“Ben işte böyle, bir iki insanla, bir iki hayvanı
felaketten kurtarmak için nahiye müdürüyle ahbaplığı kararlaştırmıştım.”
(Sait Faik, Korentli Bir Hikaye)
Gözlerini kendi çıkarları kör etmiş ama görmeyi
sürdüren insanların beyinlerinde dönme dolaplar, çizgi film kahramanları,
topaçlar aramayın boşu boşuna.
Boşu boşuna ağaçlara sarılan, kuşlarla konuşan,
delilerle iyi anlaşan insanların beyinlerinde alacak, verecek listesi aramayın.

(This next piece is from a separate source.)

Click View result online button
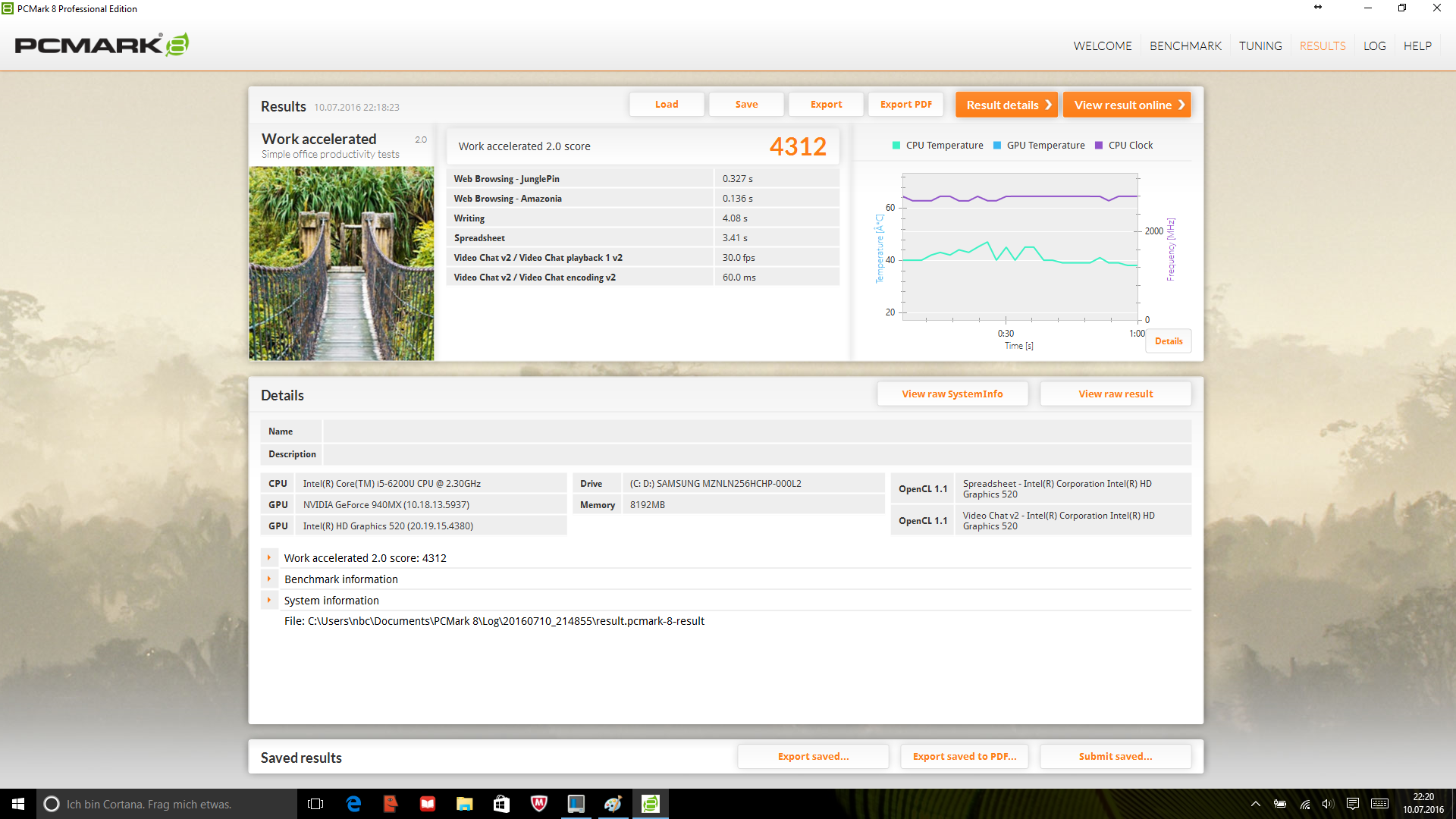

Boşu boşuna aradığınızı da bilseniz aramayı
sürdürmenizde belki de size iyi gelen bir şeyler vardır.
Geçenlerde küs kalmayı başarmış iki çocuğu dinledim.
Boşu boşuna ikisinde de kabahat aradım.
Geçenlerde çiçekleriyle konuşan kadının gözlerinden
tutup ayak bileklerine kadar süzdüm ve yalnızlık aradım. Boşu boşuna…
Geçenlerde simitçinin üstünde yoksulluk aradım boşu
boşuna.
Bir kediyle göz göze geldik. Aramayı bıraktım.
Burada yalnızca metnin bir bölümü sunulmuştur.